Task prompt: Please set down exactly the lines of the listing below from the line containing "Érdekel! (460, 18)" through the line containing "Aceitar Necessários (96, 2515)", both lines included, leaving out all other lines.

Supplied data:
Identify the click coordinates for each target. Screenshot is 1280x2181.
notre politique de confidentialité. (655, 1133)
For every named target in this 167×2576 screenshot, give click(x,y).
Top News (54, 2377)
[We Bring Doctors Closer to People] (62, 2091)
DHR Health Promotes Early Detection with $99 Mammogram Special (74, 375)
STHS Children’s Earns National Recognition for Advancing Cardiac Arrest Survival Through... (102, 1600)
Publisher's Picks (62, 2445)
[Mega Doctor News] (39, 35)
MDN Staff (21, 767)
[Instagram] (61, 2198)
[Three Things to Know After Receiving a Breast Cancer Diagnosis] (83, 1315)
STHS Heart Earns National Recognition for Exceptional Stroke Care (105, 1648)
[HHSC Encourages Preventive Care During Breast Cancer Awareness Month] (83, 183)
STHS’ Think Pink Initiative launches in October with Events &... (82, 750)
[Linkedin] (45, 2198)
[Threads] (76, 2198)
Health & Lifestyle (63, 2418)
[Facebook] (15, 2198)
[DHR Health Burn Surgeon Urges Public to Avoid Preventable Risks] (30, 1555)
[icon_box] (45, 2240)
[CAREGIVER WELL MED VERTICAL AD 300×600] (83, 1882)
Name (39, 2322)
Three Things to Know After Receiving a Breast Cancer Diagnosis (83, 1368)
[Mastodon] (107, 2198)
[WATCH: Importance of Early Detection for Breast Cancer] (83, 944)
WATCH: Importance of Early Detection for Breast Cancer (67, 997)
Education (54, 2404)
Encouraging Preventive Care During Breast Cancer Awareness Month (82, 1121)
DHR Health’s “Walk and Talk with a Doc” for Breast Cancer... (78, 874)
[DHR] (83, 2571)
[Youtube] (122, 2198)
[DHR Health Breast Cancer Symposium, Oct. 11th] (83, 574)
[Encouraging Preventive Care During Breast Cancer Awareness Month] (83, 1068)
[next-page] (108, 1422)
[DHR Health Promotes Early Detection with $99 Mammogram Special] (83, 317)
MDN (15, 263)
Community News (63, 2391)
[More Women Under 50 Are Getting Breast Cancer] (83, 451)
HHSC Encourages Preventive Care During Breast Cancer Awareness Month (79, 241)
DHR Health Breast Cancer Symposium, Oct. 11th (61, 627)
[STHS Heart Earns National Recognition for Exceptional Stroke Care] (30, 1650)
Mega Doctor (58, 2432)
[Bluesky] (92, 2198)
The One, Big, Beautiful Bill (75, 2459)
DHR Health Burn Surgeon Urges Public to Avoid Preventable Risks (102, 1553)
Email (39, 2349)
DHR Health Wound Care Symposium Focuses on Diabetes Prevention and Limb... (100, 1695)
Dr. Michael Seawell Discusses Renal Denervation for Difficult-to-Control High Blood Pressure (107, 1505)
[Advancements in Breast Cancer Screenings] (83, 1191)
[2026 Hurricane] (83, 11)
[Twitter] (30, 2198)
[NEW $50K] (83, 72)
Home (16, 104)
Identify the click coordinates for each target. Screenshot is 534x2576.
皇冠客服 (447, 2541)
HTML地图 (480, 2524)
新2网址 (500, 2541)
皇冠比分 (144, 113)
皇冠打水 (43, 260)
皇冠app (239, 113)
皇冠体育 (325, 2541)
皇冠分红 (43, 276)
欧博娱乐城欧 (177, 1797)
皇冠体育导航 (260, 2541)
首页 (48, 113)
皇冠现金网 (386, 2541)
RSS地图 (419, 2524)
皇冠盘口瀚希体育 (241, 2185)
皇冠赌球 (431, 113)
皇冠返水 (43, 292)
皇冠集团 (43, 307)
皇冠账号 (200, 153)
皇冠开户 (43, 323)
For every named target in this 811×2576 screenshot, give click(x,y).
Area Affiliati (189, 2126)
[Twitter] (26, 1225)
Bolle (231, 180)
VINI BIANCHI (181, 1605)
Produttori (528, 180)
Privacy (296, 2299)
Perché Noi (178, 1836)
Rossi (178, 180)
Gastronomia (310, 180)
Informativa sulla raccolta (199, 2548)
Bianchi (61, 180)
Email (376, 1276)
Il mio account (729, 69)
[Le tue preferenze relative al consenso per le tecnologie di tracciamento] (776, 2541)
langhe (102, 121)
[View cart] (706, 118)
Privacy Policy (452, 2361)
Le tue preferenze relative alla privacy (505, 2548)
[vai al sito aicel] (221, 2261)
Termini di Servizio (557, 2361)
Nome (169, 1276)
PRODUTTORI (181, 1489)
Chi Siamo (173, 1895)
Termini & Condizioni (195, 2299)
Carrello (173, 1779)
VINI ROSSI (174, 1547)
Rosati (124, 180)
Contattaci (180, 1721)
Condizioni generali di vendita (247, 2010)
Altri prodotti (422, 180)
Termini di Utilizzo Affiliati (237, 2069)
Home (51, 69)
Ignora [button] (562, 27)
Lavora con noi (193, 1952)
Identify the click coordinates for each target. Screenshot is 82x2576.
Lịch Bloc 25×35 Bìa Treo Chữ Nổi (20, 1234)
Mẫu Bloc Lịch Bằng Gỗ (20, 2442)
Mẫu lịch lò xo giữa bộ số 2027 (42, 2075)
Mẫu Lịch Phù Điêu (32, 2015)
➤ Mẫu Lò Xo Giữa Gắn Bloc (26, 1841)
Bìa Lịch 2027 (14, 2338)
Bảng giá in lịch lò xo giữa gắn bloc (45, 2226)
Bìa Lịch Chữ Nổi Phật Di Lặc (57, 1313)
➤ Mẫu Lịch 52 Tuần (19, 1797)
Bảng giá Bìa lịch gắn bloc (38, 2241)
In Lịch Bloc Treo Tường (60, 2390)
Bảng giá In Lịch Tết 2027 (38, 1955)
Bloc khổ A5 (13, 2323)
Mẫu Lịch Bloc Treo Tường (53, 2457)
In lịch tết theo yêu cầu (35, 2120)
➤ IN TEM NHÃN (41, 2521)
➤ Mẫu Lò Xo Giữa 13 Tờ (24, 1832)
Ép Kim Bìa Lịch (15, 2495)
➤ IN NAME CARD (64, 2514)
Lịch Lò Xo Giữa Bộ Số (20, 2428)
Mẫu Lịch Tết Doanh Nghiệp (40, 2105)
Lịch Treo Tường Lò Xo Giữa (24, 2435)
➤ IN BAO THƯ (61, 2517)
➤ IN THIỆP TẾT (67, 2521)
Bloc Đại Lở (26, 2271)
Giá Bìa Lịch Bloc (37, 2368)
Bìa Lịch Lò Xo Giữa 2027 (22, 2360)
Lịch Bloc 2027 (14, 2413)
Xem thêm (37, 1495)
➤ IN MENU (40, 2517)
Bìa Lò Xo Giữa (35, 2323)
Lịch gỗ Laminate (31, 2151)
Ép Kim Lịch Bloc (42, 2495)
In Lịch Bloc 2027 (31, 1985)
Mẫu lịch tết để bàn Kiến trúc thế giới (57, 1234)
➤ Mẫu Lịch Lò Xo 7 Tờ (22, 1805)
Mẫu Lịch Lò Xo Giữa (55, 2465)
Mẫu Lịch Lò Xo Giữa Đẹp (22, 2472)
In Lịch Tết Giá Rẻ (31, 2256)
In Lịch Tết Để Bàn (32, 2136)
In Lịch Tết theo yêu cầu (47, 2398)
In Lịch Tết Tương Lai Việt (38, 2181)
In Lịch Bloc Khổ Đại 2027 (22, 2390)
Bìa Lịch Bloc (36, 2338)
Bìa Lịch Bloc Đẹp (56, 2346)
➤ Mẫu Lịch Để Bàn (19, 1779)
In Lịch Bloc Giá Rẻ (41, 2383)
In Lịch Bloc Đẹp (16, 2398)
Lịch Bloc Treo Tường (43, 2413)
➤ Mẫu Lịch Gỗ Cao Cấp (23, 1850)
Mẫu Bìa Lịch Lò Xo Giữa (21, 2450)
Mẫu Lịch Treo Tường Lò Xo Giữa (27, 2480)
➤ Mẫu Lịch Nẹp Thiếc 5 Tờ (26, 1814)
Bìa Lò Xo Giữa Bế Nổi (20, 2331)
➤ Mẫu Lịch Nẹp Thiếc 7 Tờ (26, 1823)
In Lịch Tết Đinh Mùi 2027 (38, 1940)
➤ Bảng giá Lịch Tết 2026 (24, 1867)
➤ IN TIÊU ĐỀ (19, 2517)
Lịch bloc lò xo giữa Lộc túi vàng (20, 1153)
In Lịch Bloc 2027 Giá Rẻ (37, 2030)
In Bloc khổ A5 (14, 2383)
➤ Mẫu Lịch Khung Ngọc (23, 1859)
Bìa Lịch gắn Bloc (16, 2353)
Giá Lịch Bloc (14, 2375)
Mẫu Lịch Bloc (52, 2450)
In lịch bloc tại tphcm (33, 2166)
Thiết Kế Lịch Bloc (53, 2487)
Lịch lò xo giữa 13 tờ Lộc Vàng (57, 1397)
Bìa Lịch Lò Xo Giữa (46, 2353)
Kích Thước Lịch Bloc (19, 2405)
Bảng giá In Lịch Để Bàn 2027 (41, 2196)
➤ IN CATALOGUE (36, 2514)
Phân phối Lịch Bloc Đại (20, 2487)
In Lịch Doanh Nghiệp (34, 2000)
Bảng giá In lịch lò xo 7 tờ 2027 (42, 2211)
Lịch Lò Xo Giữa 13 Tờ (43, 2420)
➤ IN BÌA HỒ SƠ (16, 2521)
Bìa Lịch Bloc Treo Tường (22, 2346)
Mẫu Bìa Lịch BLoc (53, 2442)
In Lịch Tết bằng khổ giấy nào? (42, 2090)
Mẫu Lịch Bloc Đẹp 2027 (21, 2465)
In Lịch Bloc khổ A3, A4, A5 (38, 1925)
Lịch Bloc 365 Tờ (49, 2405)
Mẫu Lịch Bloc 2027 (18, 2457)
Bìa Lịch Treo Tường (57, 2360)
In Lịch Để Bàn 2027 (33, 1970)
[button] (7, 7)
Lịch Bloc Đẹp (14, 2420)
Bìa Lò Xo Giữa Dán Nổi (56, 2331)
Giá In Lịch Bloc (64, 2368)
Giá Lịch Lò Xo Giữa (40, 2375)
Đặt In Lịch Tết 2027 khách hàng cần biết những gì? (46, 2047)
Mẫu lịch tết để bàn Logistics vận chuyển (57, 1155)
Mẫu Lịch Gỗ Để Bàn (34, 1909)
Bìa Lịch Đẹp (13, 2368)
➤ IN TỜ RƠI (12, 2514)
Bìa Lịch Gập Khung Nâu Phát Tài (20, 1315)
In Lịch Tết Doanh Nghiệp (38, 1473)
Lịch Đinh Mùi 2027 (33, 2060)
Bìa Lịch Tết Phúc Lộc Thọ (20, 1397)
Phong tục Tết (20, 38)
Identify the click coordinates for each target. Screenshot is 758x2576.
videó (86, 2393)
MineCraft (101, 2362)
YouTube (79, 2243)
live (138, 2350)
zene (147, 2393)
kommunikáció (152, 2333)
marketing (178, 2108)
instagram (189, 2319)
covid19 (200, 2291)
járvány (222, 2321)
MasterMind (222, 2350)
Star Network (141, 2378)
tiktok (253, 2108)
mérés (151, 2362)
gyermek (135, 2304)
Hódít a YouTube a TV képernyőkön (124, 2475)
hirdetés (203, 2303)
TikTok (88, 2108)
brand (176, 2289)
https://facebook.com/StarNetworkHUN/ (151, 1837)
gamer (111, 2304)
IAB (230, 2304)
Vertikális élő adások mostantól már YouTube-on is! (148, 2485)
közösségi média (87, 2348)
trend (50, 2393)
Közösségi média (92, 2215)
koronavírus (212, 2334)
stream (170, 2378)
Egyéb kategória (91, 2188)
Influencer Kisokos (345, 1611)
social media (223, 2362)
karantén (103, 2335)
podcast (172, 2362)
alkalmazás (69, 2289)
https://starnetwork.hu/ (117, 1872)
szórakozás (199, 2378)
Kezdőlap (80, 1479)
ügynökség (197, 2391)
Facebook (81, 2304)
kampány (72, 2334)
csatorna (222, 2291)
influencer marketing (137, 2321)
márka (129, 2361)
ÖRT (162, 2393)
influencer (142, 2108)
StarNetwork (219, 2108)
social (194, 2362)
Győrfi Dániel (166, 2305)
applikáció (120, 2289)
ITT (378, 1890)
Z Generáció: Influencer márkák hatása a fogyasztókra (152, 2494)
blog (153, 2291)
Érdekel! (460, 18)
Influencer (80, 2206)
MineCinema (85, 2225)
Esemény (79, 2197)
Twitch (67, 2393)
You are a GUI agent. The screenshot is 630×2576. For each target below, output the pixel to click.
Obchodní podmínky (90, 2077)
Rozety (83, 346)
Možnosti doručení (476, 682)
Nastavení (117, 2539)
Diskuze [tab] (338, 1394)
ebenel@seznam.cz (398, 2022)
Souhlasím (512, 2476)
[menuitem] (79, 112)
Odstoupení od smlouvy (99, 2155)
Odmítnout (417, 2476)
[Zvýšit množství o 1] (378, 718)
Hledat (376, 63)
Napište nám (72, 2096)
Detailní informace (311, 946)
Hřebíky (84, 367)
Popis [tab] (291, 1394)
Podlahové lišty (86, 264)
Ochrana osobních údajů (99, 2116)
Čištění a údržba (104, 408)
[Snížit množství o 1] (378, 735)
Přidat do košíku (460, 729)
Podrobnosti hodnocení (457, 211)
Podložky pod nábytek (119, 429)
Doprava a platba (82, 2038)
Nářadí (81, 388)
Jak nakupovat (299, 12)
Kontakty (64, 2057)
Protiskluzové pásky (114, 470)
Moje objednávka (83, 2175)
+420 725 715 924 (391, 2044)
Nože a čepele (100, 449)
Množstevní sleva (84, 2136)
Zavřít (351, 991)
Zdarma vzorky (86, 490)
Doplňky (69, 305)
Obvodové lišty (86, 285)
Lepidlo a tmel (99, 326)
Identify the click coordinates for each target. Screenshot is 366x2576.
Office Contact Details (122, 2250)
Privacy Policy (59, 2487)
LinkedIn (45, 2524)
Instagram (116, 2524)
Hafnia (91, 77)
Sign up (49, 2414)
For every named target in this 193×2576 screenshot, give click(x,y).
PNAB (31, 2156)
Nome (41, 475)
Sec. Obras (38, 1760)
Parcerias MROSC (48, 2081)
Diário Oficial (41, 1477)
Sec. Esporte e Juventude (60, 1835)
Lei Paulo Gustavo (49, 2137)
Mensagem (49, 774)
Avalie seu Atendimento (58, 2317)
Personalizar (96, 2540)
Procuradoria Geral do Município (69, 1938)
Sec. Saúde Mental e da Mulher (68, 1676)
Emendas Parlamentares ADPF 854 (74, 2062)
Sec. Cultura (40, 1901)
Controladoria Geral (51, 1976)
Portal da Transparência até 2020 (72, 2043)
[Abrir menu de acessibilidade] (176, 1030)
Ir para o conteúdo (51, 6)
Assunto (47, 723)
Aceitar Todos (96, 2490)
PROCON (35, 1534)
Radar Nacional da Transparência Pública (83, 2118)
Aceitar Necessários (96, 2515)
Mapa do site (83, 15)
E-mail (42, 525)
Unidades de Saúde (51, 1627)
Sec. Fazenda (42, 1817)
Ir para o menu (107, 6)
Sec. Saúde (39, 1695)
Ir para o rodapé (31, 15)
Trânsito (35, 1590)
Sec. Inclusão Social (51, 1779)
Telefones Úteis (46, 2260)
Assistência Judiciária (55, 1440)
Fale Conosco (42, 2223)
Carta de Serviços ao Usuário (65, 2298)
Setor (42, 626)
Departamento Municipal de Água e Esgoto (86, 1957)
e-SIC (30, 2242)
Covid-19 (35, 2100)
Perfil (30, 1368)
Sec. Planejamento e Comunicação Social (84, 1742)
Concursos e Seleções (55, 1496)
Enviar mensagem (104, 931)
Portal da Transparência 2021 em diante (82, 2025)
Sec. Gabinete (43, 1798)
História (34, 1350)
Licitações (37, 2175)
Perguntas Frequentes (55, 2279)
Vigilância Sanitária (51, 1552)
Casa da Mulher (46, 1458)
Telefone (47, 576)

Task output:
Érdekel! (460, 18)
Influencer (80, 2206)
MineCinema (85, 2225)
Esemény (79, 2197)
Twitch (67, 2393)
You are a GUI agent. The screenshot is 630×2576. For each target below, output the pixel to click.
Obchodní podmínky (90, 2077)
Rozety (83, 346)
Možnosti doručení (476, 682)
Nastavení (117, 2539)
Diskuze [tab] (338, 1394)
ebenel@seznam.cz (398, 2022)
Souhlasím (512, 2476)
[menuitem] (79, 112)
Odstoupení od smlouvy (99, 2155)
Odmítnout (417, 2476)
[Zvýšit množství o 1] (378, 718)
Hledat (376, 63)
Napište nám (72, 2096)
Detailní informace (311, 946)
Hřebíky (84, 367)
Popis [tab] (291, 1394)
Podlahové lišty (86, 264)
Ochrana osobních údajů (99, 2116)
Čištění a údržba (104, 408)
[Snížit množství o 1] (378, 735)
Přidat do košíku (460, 729)
Podrobnosti hodnocení (457, 211)
Podložky pod nábytek (119, 429)
Doprava a platba (82, 2038)
Nářadí (81, 388)
Jak nakupovat (299, 12)
Kontakty (64, 2057)
Protiskluzové pásky (114, 470)
Moje objednávka (83, 2175)
+420 725 715 924 (391, 2044)
Nože a čepele (100, 449)
Množstevní sleva (84, 2136)
Zavřít (351, 991)
Zdarma vzorky (86, 490)
Doplňky (69, 305)
Obvodové lišty (86, 285)
Lepidlo a tmel (99, 326)
Identify the click coordinates for each target. Screenshot is 366x2576.
Office Contact Details (122, 2250)
Privacy Policy (59, 2487)
LinkedIn (45, 2524)
Instagram (116, 2524)
Hafnia (91, 77)
Sign up (49, 2414)
For every named target in this 193×2576 screenshot, give click(x,y).
PNAB (31, 2156)
Nome (41, 475)
Sec. Obras (38, 1760)
Parcerias MROSC (48, 2081)
Diário Oficial (41, 1477)
Sec. Esporte e Juventude (60, 1835)
Lei Paulo Gustavo (49, 2137)
Mensagem (49, 774)
Avalie seu Atendimento (58, 2317)
Personalizar (96, 2540)
Procuradoria Geral do Município (69, 1938)
Sec. Saúde Mental e da Mulher (68, 1676)
Emendas Parlamentares ADPF 854 (74, 2062)
Sec. Cultura (40, 1901)
Controladoria Geral (51, 1976)
Portal da Transparência até 2020 (72, 2043)
[Abrir menu de acessibilidade] (176, 1030)
Ir para o conteúdo (51, 6)
Assunto (47, 723)
Aceitar Todos (96, 2490)
PROCON (35, 1534)
Radar Nacional da Transparência Pública (83, 2118)
Aceitar Necessários (96, 2515)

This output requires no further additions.